* **DATA TO USE**:
Start of Block

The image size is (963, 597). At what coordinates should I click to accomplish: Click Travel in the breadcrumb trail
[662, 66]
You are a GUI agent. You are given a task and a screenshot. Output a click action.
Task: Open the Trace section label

End of Block
Start of Block

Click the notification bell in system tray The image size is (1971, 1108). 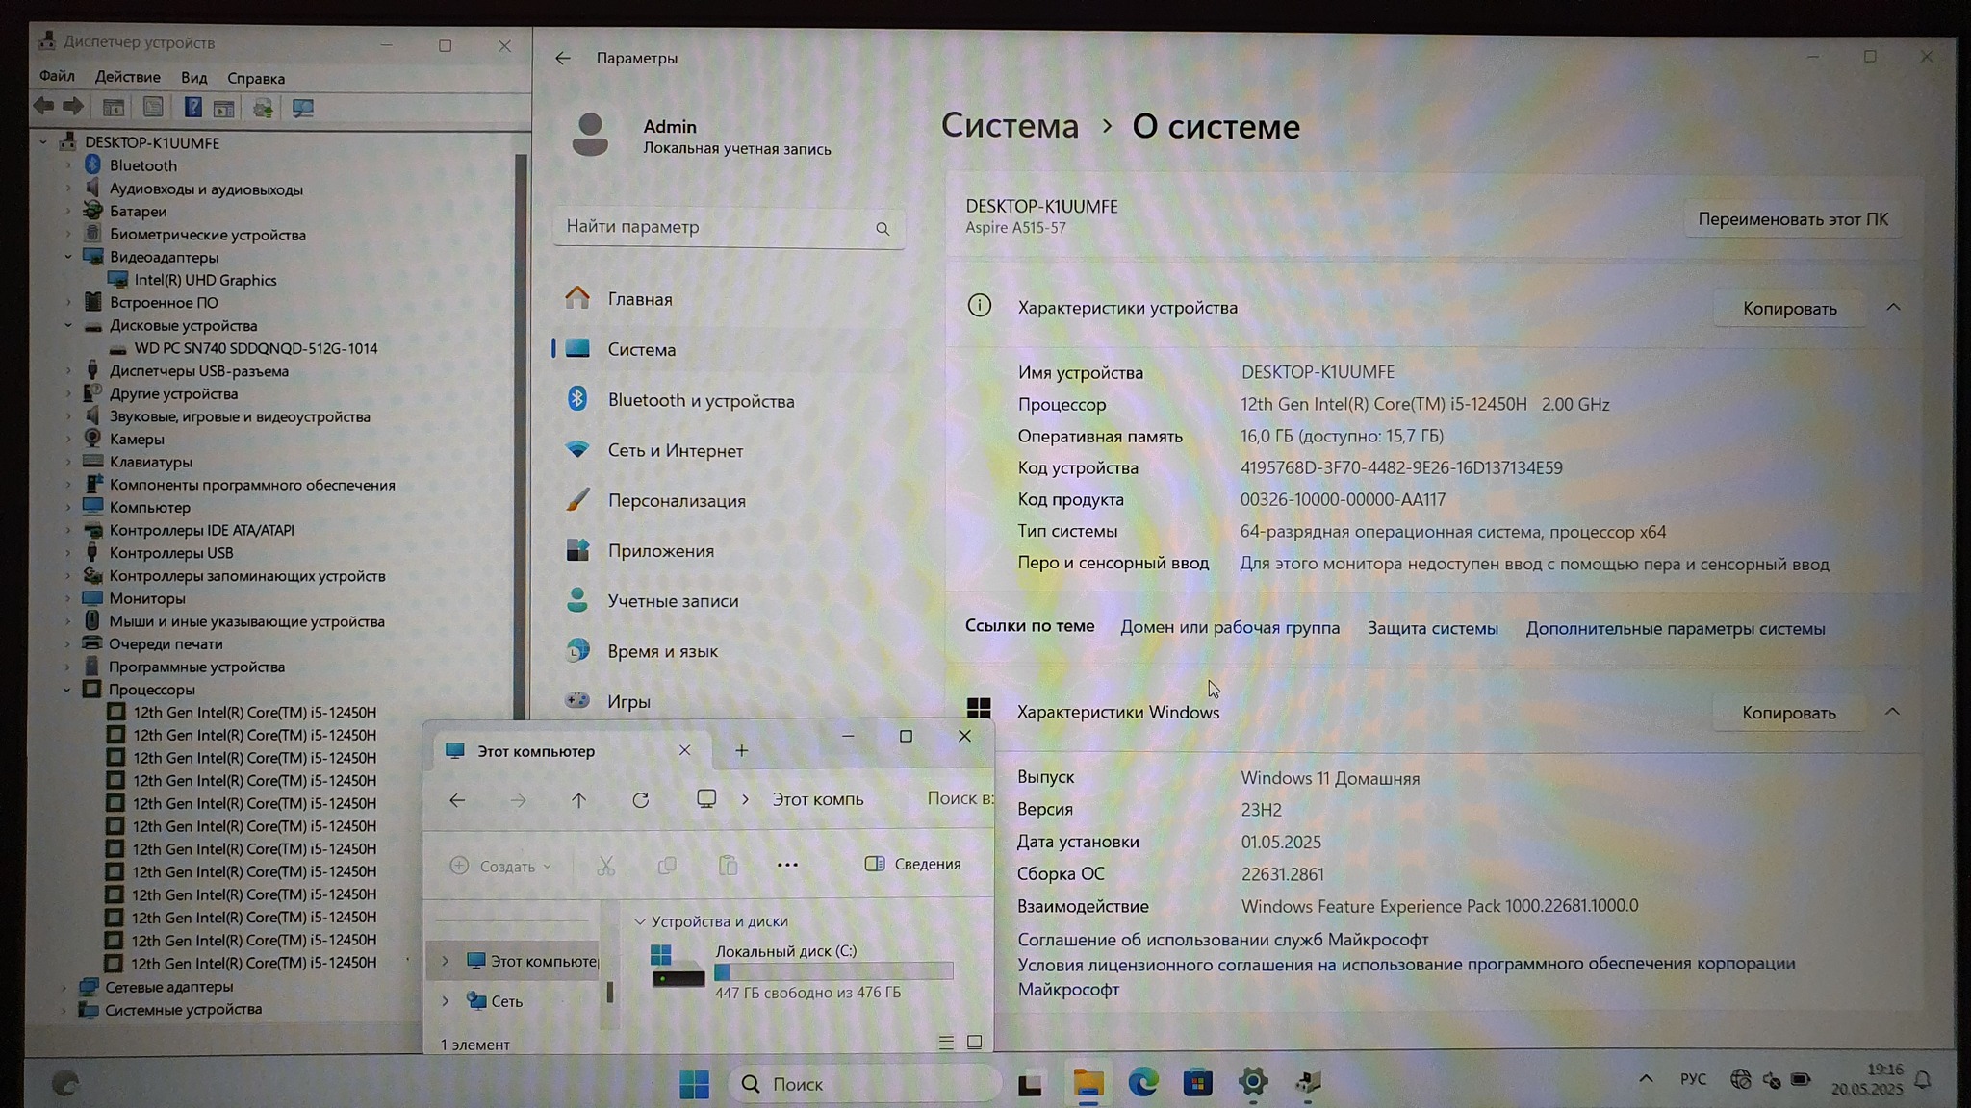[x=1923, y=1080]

End of Block
Start of Block

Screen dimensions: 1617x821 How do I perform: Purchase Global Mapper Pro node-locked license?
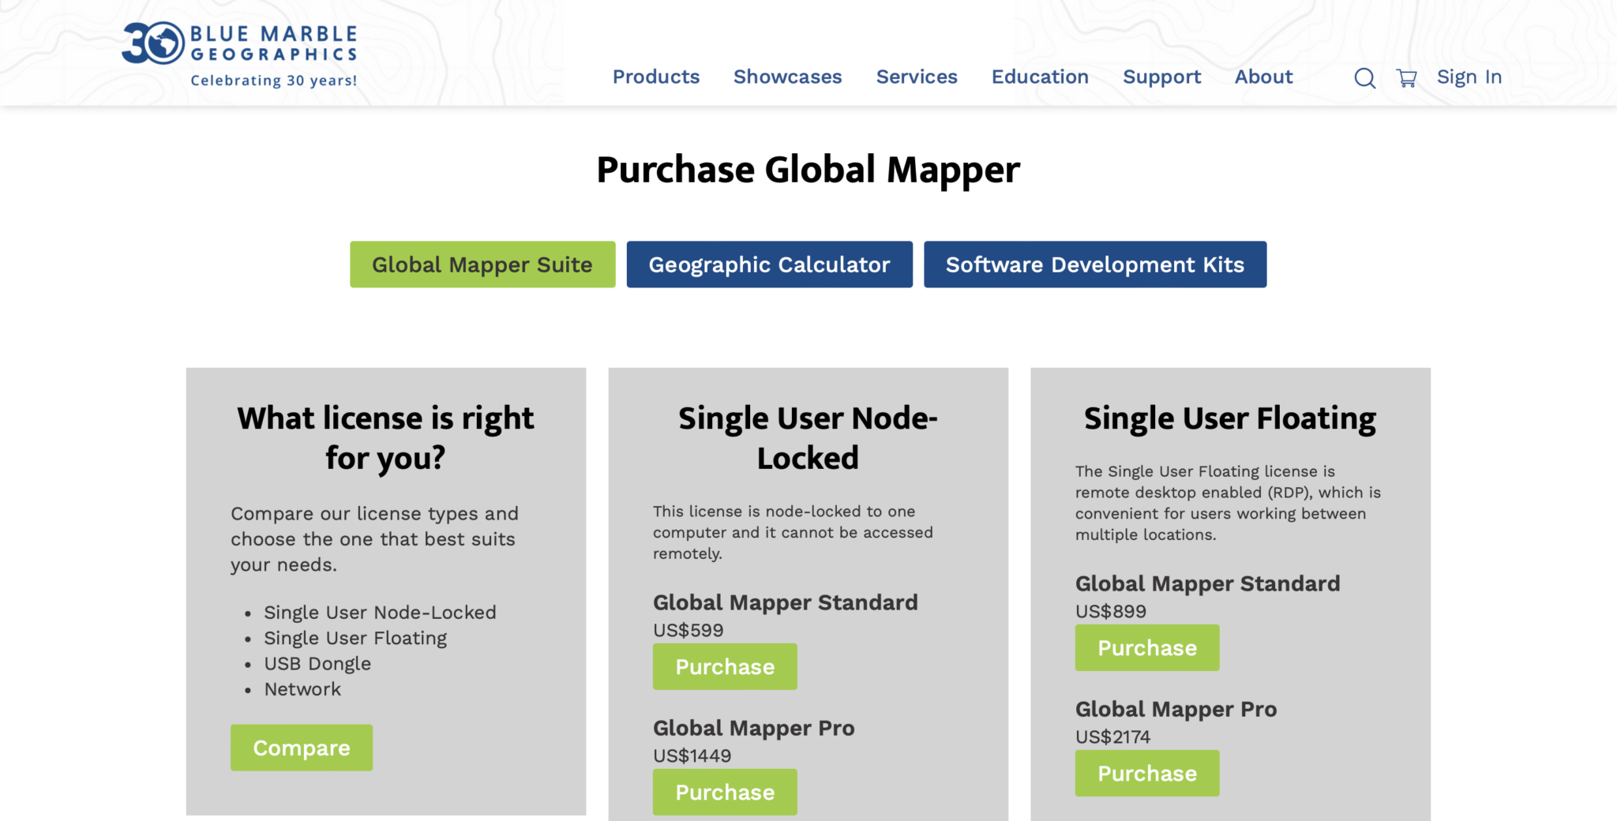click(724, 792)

End of Block

* **WORK INSTRUCTIONS**:
Your answer should consist only of the lines above between the line holding "The image size is (963, 597)." and the line holding "Task: Open the Trace section label", inclusive, each transcribed exactly.

* **SOLUTION TO THE EXERCISE**:
The image size is (963, 597). At what coordinates should I click to accomplish: Click Travel in the breadcrumb trail
[662, 66]
You are a GUI agent. You are given a task and a screenshot. Output a click action.
Task: Open the Trace section label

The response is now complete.